What Makes this Golden Hour so Important?

Cybercriminals work at an incredible speed. This is because digital money can be transferred and moved about very easily. If you report a fraud quickly, the banks may have the ability to freeze the transaction before the money gets received or spent by anyone else.
Delaying the reporting also gives the scammers more time. They can execute methods that will make tracing and investigating more difficult. For example, in many cases, after a scammer gets money from the victim or accesses the victim’s account, there is not just one single transfer made. Instead, they deploy a method of layering their transactions. This means they split the money and transfer it to several accounts (mule accounts), which then is withdrawn as cash, so that it becomes comparatively harder to trace.
Evidence needs to be collected immediately. Too long of a delay and it becomes more difficult to retrieve. This not only includes transaction proof and IP addresses, but also email and chat history, login information, call recordings etc. Even the transferring of money when it’s digital is easier to trace, before it is withdrawn in cash or converted to hard-to-trace assets.

To understand why reporting as soon as possible is critical, let us take an example of a fake investment scam.

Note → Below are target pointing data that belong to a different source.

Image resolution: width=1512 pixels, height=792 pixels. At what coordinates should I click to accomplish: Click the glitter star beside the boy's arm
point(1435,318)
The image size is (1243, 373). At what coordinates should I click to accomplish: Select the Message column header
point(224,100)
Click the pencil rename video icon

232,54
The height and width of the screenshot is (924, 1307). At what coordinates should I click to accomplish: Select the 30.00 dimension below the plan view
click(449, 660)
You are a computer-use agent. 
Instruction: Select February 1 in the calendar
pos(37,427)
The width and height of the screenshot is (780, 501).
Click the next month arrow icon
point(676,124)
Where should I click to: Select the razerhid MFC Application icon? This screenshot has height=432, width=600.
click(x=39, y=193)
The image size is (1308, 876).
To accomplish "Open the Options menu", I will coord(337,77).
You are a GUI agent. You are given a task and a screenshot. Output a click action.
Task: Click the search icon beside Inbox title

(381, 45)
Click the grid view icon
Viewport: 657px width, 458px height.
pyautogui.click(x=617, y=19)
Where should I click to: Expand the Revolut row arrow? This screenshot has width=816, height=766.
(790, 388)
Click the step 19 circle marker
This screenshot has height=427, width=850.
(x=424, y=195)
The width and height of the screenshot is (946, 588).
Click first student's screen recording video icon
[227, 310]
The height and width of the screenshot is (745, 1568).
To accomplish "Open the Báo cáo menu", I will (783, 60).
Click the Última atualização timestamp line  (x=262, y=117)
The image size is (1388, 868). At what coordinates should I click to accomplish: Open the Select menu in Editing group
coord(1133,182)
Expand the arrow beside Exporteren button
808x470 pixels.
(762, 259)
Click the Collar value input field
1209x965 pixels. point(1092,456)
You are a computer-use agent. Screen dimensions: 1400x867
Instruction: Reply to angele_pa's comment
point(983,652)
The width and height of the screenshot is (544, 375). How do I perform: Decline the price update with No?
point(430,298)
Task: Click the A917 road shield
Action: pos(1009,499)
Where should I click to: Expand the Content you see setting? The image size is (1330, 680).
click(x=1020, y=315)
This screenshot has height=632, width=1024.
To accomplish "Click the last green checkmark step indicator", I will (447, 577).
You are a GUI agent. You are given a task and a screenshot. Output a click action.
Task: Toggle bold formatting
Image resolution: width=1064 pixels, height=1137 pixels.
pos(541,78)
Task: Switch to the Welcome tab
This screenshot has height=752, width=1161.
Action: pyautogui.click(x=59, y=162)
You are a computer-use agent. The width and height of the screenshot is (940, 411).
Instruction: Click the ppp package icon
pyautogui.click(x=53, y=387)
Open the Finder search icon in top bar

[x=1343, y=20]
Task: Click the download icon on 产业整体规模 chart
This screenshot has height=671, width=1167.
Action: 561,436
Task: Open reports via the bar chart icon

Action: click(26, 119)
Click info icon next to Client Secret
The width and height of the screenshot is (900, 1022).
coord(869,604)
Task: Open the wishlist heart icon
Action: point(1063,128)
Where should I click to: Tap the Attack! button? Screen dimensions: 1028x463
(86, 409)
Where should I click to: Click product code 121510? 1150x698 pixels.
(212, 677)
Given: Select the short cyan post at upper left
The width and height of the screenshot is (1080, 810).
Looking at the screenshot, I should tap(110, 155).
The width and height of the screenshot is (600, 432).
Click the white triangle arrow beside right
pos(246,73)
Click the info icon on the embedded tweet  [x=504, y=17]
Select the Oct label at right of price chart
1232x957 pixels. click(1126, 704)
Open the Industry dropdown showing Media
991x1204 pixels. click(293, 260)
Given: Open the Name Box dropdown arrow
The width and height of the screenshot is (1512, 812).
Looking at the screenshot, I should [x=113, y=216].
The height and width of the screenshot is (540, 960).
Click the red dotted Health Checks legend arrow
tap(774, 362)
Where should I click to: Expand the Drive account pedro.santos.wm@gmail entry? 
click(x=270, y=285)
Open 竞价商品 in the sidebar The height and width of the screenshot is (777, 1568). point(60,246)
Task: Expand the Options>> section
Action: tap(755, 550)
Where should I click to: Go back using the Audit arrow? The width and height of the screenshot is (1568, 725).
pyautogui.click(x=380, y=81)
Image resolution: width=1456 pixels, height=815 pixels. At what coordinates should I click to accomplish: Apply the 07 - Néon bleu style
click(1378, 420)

If the fraud is reported immediately, there is less time for the scammer to disappear- there would be higher chances that the website or phone number used for the scam is still available and so are the bank accounts to which the money transfer can be traced. Official authorities can also be made aware in the correct time so that alerts can be issued and actions by the relevant institutions or banks can be taken.

The Timing Matters

The main focus is to prevent further damage from happening and to trace the person who committed the fraud, hopefully retrieving the money lost in the process. Banks have the power to put on hold suspicious transactions and block your account so that further transactions don’t take place. If it’s possible, then the receiving account (as long as it’s within legal limits and enough information is there) can also be frozen. Passwords can be reset, cards can be blocked and digital banking can be temporarily disabled to stop more misuse. Banks also have a networking system to coordinate with other banks to issue alerts.

You are also more likely to get a chance for a refund if you report within the first 1-3 days. According to the guidelines by the Reserve Bank of India, this limits your liability. You have to report any unauthorised digital banking transaction within the first 3 working days, leading to zero liability. You don’t lose any money and get a full refund (depending on the context).

So, it is crucial to report fraud as soon as possible, within the first 6 hours. You can do this by contacting the National Cyber Crime Helpline, through the portal or number, and by reporting the issue with your bank, so that the relevant steps can be taken. Remember, quick reporting can stop a small financial loss from turning into a much bigger one.